**WRITTEN EXERCISE**
Retype the lines of the listing below verbatim, from its first line through the line that contains "pos(874,31)", both included. Omit the pictures from your copy.

Start RECORDS FOR THE TASK

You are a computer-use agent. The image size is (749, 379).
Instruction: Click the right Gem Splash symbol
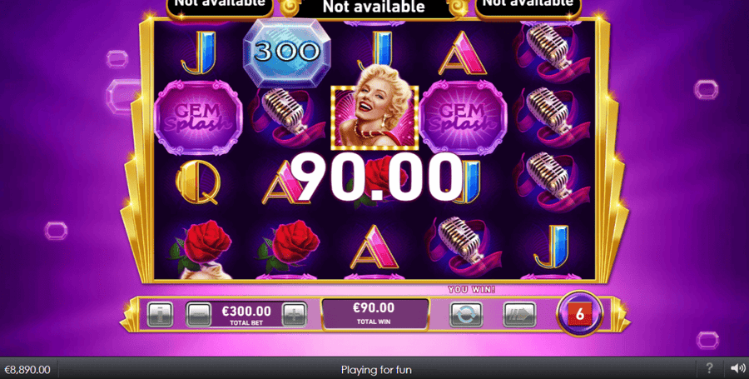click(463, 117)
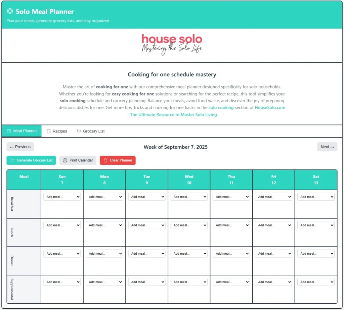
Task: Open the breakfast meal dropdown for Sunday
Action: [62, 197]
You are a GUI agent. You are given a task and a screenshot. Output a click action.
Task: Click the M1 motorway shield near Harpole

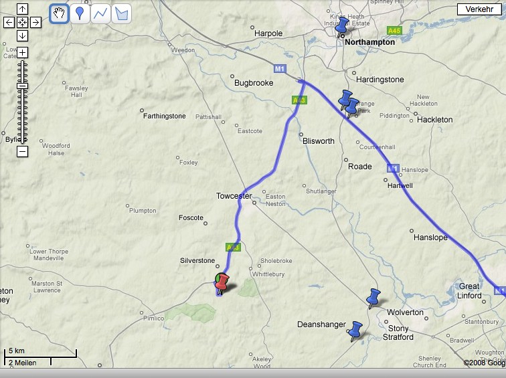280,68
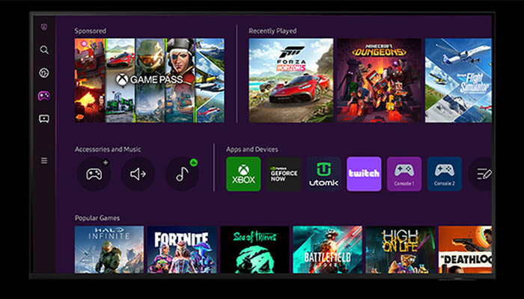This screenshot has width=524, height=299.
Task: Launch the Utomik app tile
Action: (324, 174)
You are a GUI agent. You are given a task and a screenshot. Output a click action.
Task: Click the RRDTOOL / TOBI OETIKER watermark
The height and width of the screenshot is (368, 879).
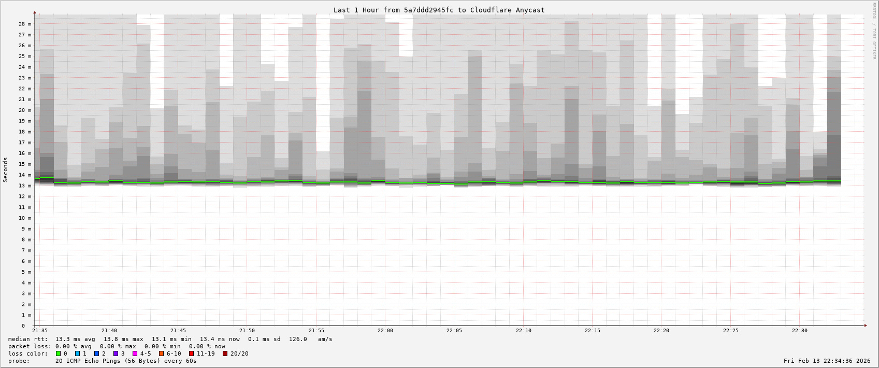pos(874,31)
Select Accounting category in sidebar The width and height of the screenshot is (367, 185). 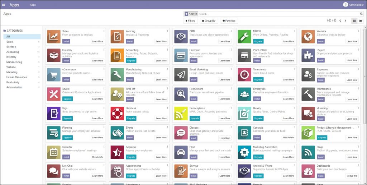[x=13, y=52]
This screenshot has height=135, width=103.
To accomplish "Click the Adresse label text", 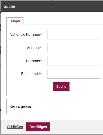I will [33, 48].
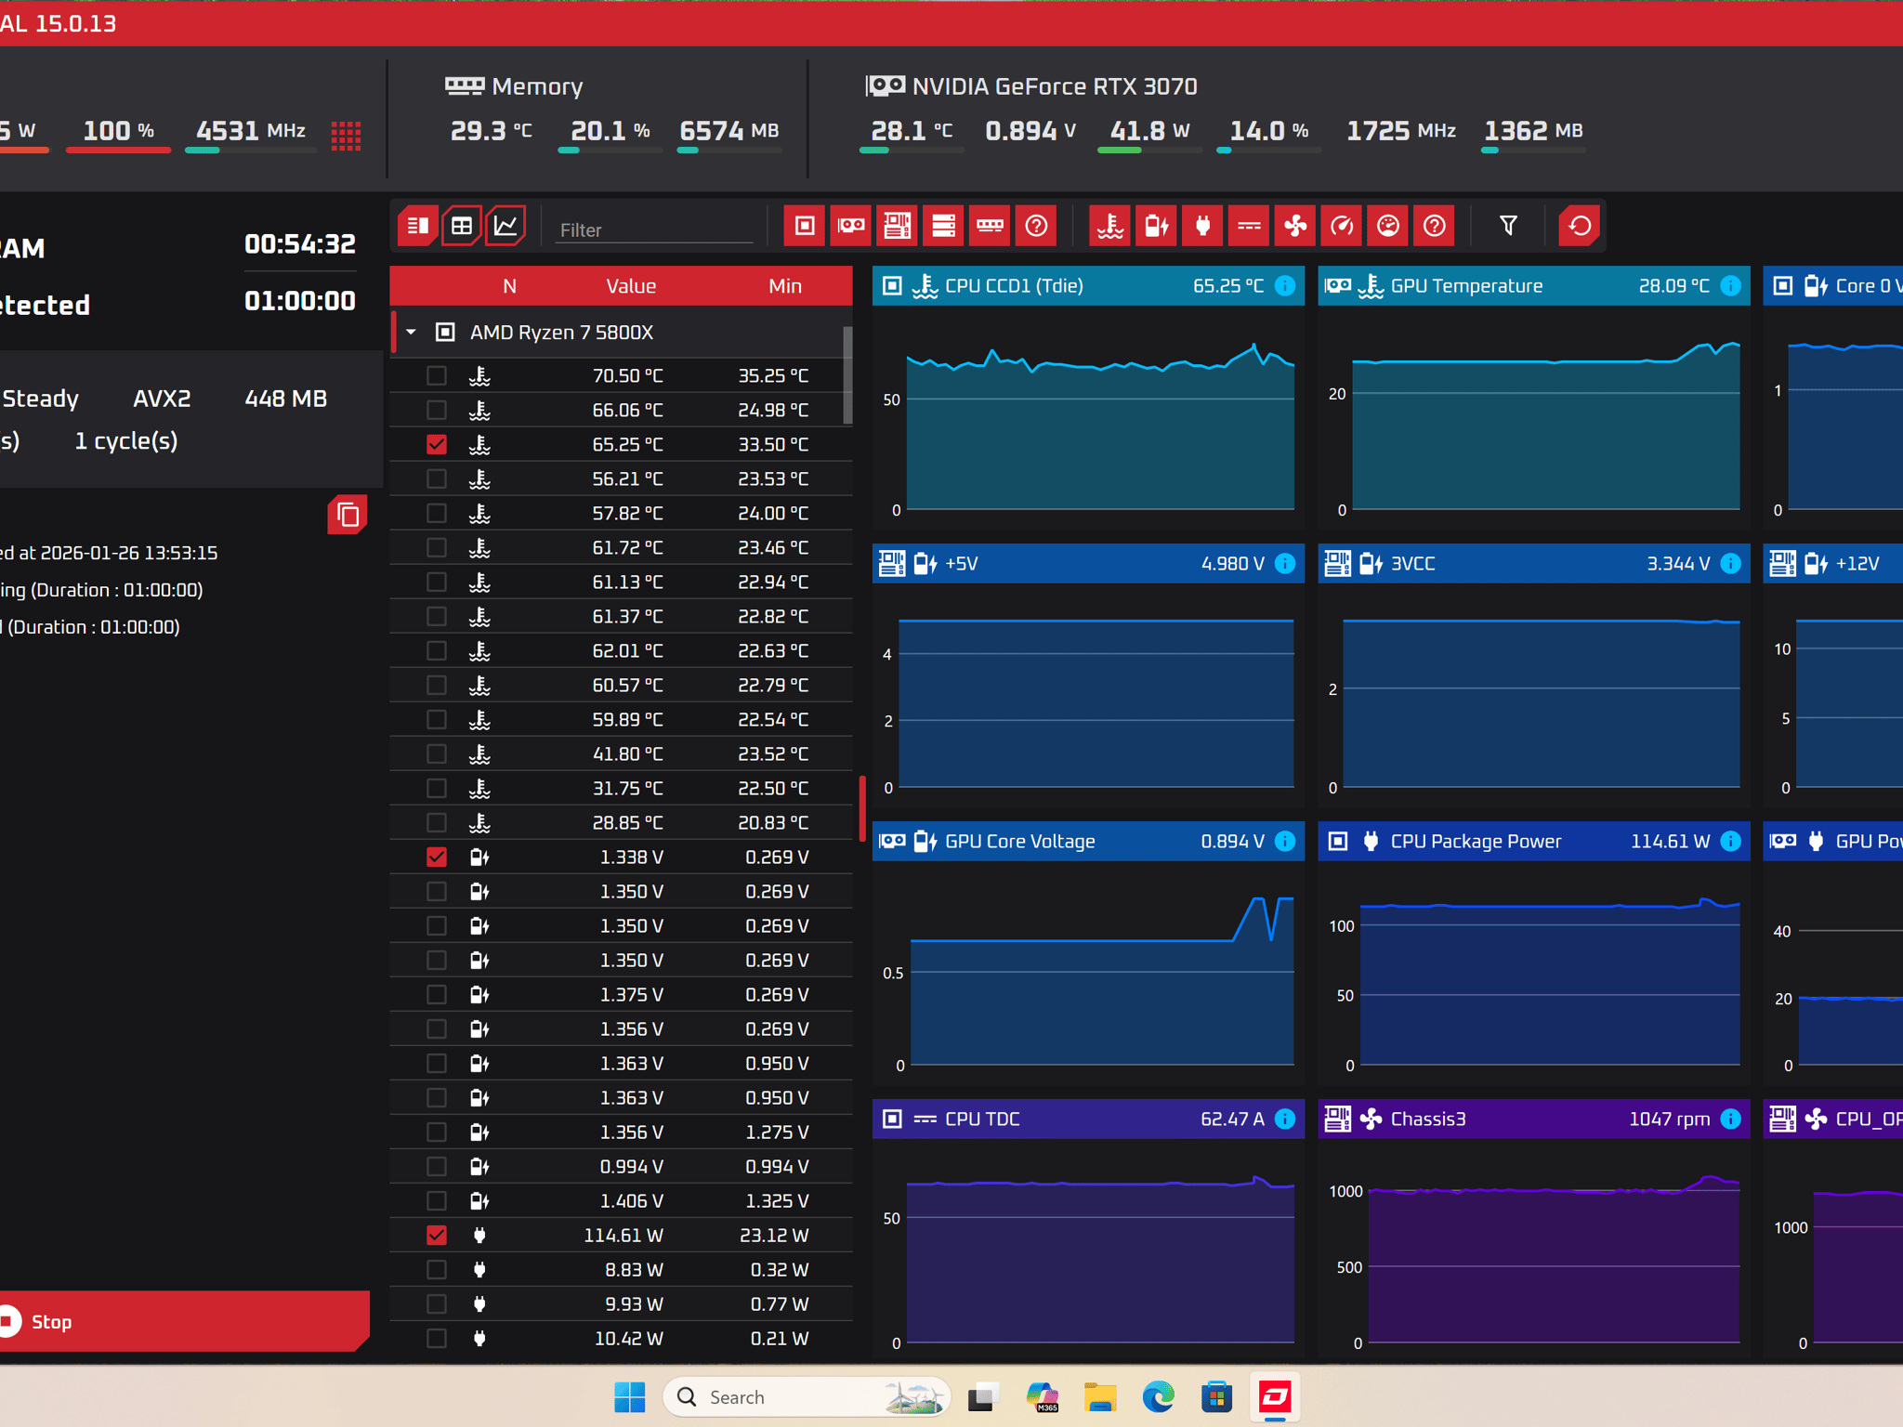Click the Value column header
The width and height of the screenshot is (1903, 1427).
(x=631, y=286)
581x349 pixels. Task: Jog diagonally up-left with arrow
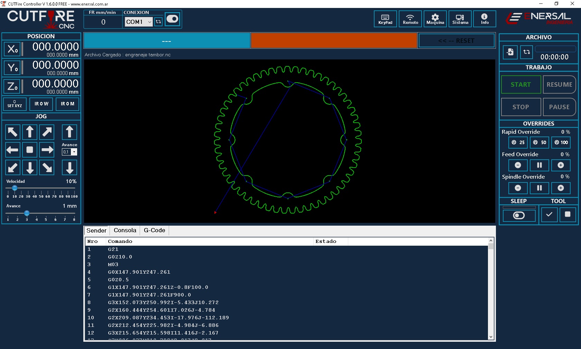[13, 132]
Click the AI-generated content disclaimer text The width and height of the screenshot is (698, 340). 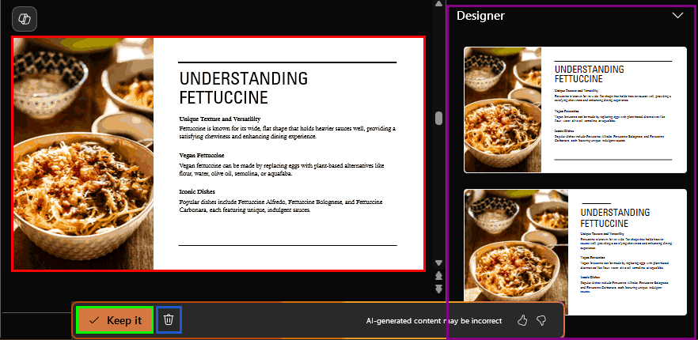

End RECORDS FOR THE TASK

**ANSWER TO THE EXERCISE**
You are a computer-use agent. The image size is (749, 379).
Instruction: Click the right Gem Splash symbol
click(463, 117)
Task: Open the breakfast meal dropdown for Sunday
Action: [62, 197]
You are a GUI agent. You are given a task and a screenshot. Output a click action.
Task: Click the M1 motorway shield near Harpole

280,68
This screenshot has width=524, height=299.
Task: Launch the Utomik app tile
Action: (324, 174)
You are a GUI agent. You are given a task and a screenshot. Output a click action.
Task: Click the RRDTOOL / TOBI OETIKER watermark
The height and width of the screenshot is (368, 879).
pos(874,31)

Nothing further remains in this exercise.